[Records from a collection]
[Start of section]

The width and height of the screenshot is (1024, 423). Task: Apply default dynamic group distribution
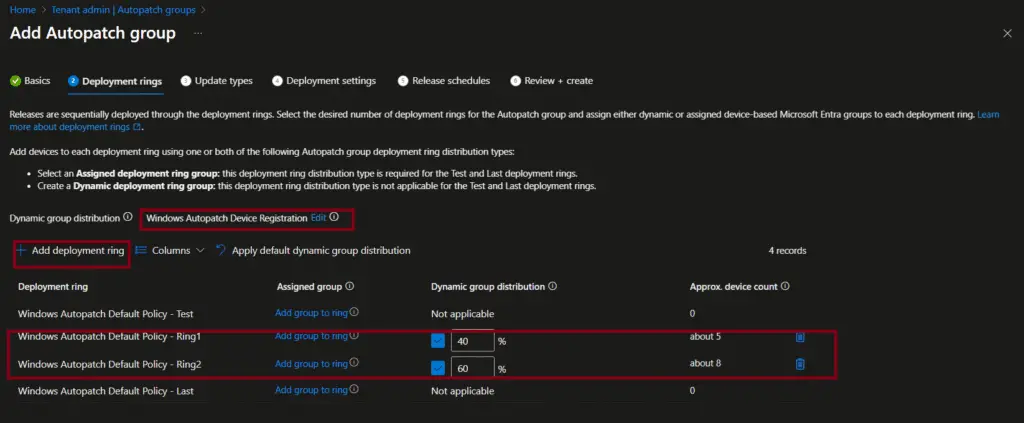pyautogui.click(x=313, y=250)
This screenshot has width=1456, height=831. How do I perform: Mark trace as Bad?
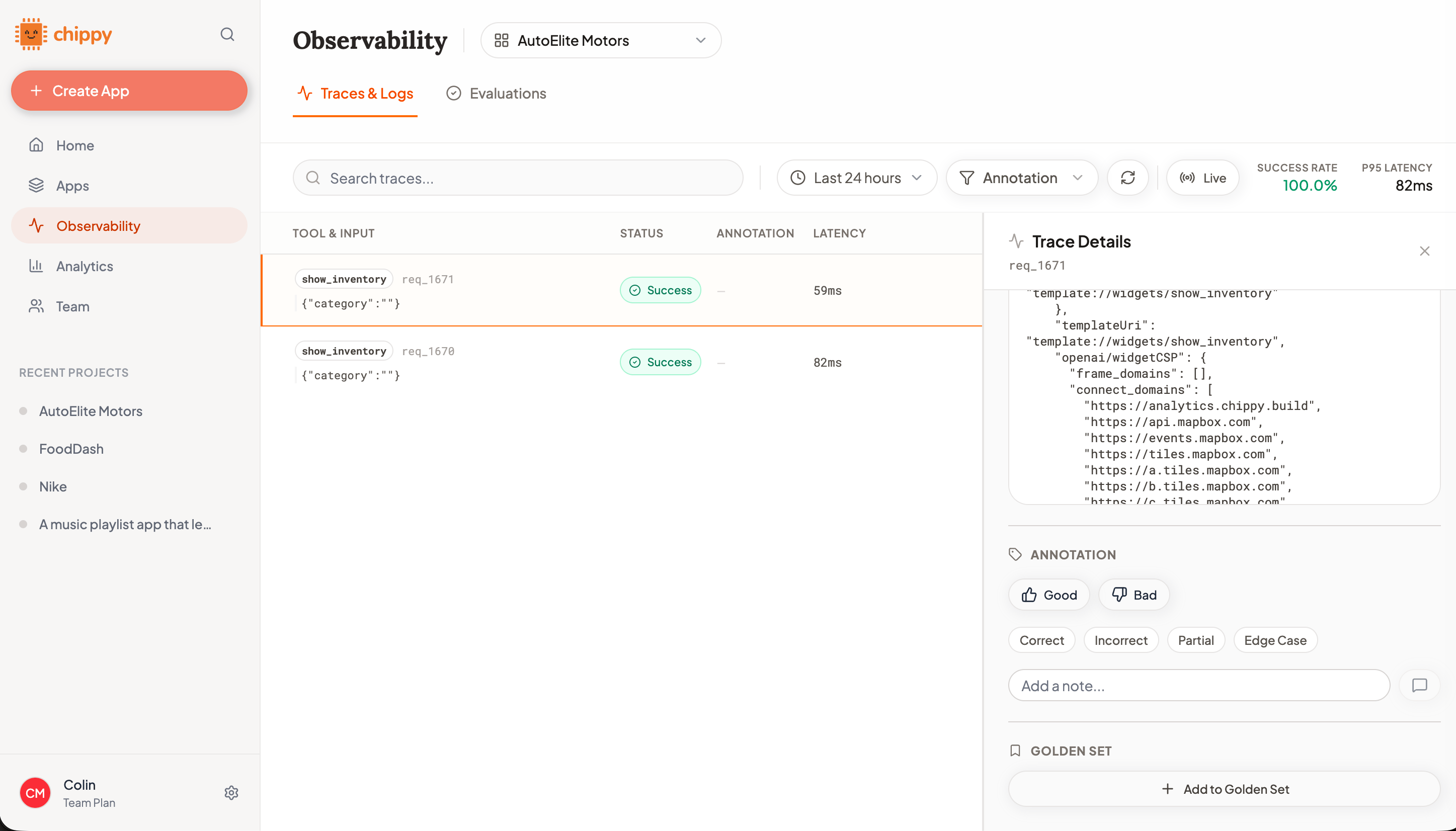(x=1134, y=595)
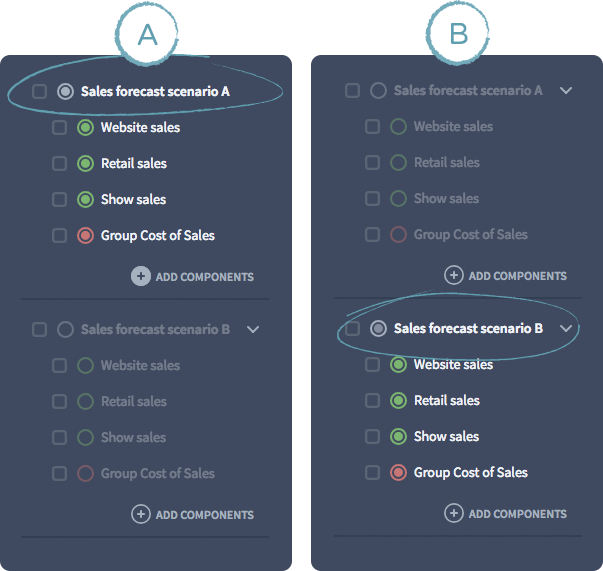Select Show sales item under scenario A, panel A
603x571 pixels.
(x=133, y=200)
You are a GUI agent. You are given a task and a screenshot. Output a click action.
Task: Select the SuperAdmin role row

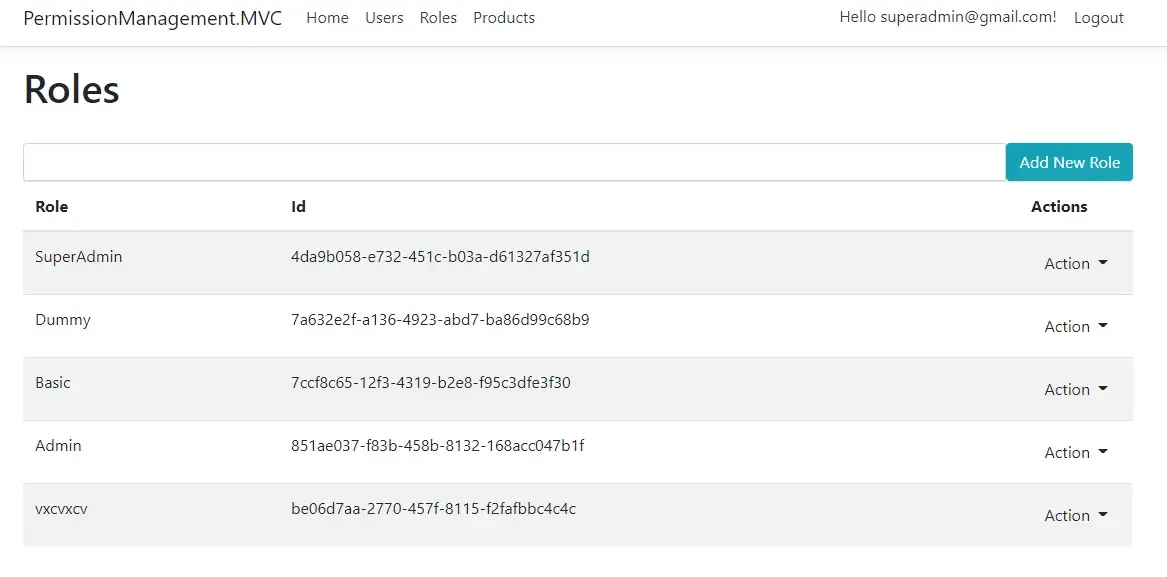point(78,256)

[End of section]

• PROBLEM:
Write every record out again exactly; no pictures belong in the copy.

• EXPECTED ANSWER:
The width and height of the screenshot is (1024, 423). Task: Apply default dynamic group distribution
pyautogui.click(x=313, y=250)
This screenshot has width=1456, height=831. How do I perform: Mark trace as Bad?
(x=1134, y=595)
Select Show sales item under scenario A, panel A
603x571 pixels.
(x=133, y=200)
You are a GUI agent. You are given a task and a screenshot. Output a click action.
Task: Select the SuperAdmin role row

point(78,256)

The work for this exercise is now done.